▸ **WHAT THE TASK REQUIRES**: Write only how many lines in this data include "computer".

▸ **DATASET**:
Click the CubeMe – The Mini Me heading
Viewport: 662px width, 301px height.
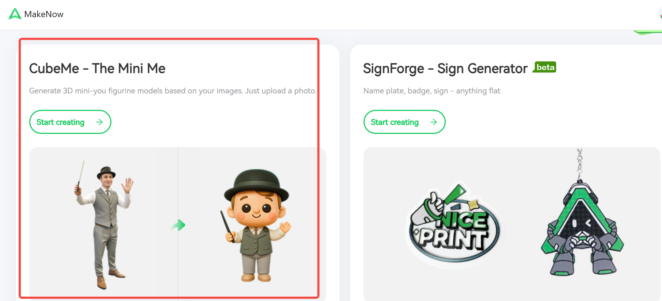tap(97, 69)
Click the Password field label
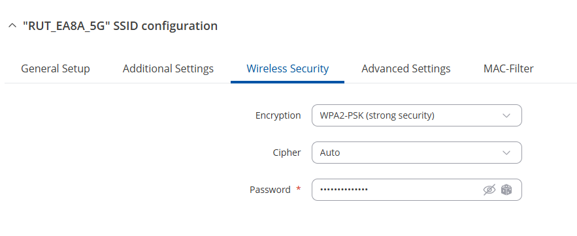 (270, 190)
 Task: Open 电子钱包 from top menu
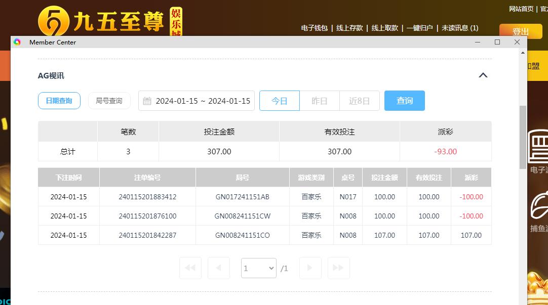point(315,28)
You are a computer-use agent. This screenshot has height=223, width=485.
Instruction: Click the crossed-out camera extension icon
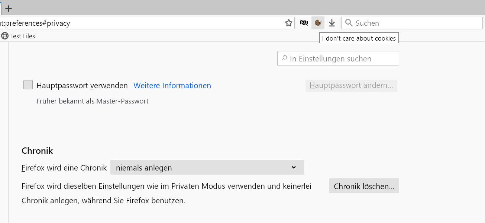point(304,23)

--

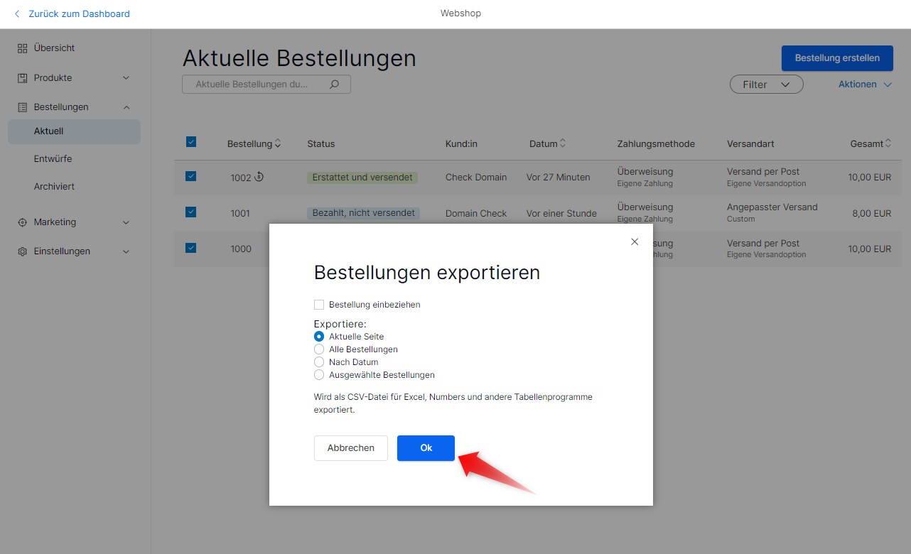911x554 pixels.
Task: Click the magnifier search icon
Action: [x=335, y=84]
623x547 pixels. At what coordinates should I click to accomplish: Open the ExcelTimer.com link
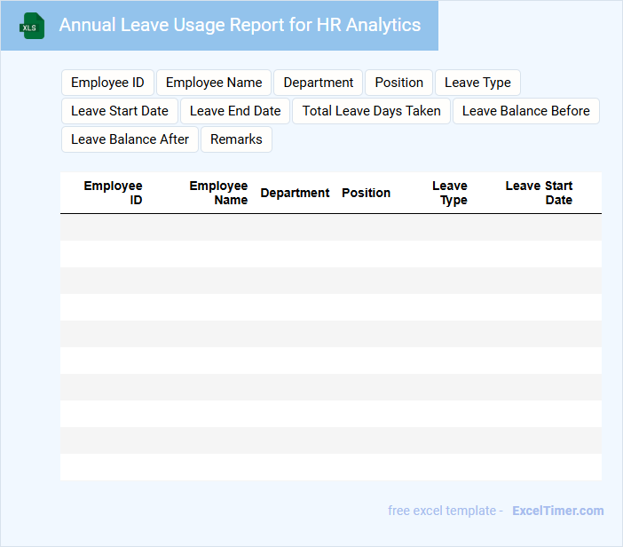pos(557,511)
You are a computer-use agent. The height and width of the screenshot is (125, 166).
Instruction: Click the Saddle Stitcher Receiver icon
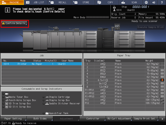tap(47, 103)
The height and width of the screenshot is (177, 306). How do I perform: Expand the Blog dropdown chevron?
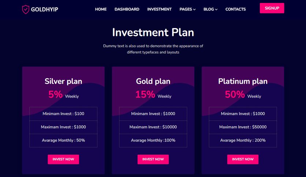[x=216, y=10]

...

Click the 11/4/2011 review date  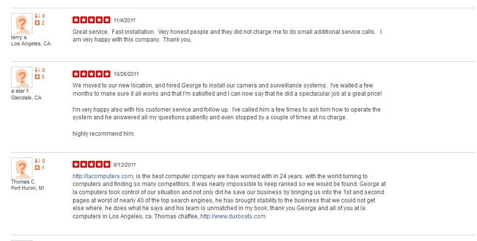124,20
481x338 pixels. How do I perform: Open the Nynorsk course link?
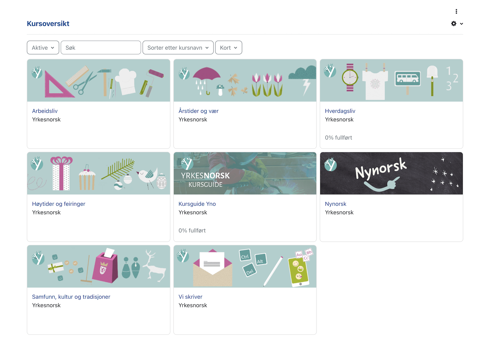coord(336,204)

▸ **RESULT FOR THIS EXERCISE**: 2